Judge Says Young Killer Got Light Sentence Because Victims Were Homosexuals
DALLAS (AP) _ A judge says he sentenced an 18-year-old killer to 30 years in prison instead of the maximum life term partly because the two men he shot to death were homosexuals.
″These two guys that got killed wouldn’t have been killed if they hadn’t been cruising the streets picking up teen-age boys,″ District Judge Jack Hampton told the Dallas Times Herald in an interview published today.
″I don’t much care for queers cruising the streets picking up teen-age boys,″ Hampton said Thursday. ″I’ve got a teen-age boy.″
Richard Lee Bednarski, a Richland College student at the time of his conviction Nov. 19, was found guilty of murder in the May 15 slayings of Tommy Lee Trimble, 34, and Lloyd Griffin, 27.
Hampton said he rejected a prosecution request to sentence Bednarski to life imprisonment because, in his opinion, Bednarski’s victims were not entirely blameless.

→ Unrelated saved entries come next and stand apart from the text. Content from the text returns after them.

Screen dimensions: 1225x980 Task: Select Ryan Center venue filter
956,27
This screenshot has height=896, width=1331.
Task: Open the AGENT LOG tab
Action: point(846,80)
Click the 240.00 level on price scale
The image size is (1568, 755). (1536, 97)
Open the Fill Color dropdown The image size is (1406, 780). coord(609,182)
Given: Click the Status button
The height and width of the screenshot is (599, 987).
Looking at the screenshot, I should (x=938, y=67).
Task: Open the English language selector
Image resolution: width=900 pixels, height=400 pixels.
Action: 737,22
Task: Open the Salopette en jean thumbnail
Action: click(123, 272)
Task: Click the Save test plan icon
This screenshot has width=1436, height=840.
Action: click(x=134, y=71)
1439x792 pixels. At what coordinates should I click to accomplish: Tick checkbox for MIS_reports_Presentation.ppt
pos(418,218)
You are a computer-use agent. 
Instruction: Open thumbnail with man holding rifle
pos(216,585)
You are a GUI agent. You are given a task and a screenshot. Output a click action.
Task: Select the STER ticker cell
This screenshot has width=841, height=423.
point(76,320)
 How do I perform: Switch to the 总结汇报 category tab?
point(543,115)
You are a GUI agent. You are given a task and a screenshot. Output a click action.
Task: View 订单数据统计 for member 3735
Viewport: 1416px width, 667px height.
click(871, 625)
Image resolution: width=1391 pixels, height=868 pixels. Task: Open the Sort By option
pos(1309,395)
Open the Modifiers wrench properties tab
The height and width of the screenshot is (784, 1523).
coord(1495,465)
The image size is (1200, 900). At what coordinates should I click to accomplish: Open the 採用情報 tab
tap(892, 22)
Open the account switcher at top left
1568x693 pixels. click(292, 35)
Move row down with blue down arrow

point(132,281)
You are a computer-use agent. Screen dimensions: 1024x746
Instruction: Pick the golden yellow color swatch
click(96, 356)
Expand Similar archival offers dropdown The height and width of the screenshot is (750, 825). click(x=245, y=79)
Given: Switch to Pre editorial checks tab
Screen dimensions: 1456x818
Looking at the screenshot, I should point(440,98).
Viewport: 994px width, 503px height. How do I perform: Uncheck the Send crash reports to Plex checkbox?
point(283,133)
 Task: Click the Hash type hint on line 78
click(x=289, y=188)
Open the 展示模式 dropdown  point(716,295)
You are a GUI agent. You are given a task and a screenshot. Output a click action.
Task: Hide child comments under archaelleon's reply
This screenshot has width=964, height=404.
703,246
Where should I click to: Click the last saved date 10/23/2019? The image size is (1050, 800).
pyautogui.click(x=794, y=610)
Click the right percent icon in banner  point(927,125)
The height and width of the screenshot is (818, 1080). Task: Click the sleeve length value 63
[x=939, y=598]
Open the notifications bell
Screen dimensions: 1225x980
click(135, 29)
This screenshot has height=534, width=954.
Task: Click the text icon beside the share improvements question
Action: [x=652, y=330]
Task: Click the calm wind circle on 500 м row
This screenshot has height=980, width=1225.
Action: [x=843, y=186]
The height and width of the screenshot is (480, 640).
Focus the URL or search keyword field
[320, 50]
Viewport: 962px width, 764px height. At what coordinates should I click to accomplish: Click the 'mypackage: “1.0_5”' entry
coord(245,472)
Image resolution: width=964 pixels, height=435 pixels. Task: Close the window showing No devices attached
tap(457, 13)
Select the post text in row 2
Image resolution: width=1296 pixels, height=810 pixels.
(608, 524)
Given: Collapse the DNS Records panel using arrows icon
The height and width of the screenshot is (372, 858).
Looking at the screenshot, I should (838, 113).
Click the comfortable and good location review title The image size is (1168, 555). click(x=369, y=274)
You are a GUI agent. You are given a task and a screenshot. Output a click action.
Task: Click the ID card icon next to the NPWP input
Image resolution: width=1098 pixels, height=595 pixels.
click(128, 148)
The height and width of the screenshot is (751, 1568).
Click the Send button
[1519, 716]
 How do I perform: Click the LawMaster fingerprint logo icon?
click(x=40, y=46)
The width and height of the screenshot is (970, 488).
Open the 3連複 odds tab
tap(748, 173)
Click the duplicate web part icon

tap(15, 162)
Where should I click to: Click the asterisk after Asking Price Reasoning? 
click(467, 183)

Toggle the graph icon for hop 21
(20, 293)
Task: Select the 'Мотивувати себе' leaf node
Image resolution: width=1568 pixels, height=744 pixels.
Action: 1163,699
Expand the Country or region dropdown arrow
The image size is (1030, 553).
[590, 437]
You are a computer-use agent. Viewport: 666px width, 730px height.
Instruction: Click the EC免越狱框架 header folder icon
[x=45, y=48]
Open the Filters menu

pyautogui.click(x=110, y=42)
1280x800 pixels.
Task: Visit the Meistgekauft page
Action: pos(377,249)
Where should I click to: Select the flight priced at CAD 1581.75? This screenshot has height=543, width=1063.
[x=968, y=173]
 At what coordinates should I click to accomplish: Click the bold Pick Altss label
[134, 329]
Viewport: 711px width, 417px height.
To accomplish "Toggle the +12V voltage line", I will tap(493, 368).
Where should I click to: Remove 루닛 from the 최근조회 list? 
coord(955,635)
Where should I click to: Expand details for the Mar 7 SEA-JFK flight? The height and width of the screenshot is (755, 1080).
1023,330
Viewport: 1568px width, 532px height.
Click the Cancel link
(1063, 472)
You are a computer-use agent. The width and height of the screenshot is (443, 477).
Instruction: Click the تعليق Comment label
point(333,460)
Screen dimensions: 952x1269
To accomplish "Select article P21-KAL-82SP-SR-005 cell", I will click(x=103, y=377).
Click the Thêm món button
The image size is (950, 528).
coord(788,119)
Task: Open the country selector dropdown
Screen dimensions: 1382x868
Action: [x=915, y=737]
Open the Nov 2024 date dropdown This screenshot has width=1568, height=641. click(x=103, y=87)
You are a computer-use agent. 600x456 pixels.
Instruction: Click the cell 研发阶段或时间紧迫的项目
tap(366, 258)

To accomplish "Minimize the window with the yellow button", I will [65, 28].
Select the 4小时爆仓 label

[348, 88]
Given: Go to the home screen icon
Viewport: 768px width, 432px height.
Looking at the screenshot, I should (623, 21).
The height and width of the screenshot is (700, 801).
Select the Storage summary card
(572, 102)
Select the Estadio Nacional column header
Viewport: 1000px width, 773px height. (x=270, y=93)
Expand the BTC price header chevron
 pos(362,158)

The sentence would have been much stiffer, Hampton said, had the victims been ″a couple of housewives out shopping, not hurting anybody.″
″These homosexuals, by running around on weekends picking up teen-age boys, they’re asking for trouble,″ Hampton said. ″They really are.″
The judge’s statements provoked outrage from Dallas Gay Alliance President William Waybourn and surprise from Griffin’s father, Don.
″The judge is saying that queers are not worthy of legal protections and you can go out and shoot them any time,″ Waybourn said Thursday. ″Unfortunately, Dallas County will reward him with re-election.
″God help any other victim that gets into his court that was also at the wrong place at the wrong time.″
″I thought Hampton was a fairer man than that,″ said Don Griffin, a city councilman in the West Texas town of Sterling City. ″I always thought that a human life was a human life no matter what.″
Robert Flowers, executive director of the state Commission on Judicial Conduct, said Hampton’s reasoning in deciding on Bednarski’s sentence probably fell within the bounds of reasonable judicial discretion.
″I can’t right off think of any part of the code that might violate,″ Flowers said. ″It is his discretion.″
Testimony in Bednarski’s trial indicated that he and a group of North Mesquite High School students drove to Dallas’ Oak Lawn area to harass homosexuals the night of May 15.
Testimony indicated that Bednarski persuaded another youth to join him in a plan to rob Trimble and Griffin, who had invited the boys into their car. The four drove to Reverchon Park and walked to a hilltop clearing.
The other youth testified that Bednarski immediately pulled a pistol and ordered the men to take off their clothes.
When they refused, he said, Bednarski began shooting. Trimble died immediately of wounds in the face, neck and back. Griffin, who was also shot three times, died five days later at Parkland Memorial Hospital.
Witnesses said Bednarski bragged that he stuck the gun in Trimble’s mouth before shooting him.
Defense lawyer Kevin Clancy asked a jury to decide Bednarski’s guilt, but asked that Hampton set the punishment because he believed the judge would be more sympathetic. Clancy asked for the minimum sentence of five years.
Prosecutor David Pickett argued that the killings warranted a life sentence.
″In my opinion, a human being is a human being and the execution slaying of a human being deserves the maximum punishment,″ Pickett told the jury.
The judge said Thursday that in sentencing Bednarski he took into account the defendant’s lack of a criminal record, his attendance of college classes and his being raised in a good home by a father who is a police officer in nearby Euless.
Hampton expressed no reservations about expressing his views.
″Just spell my name right,″ he said. ″If it makes anybody mad, they’ll forget it by 1990,″ when he is up for re-election.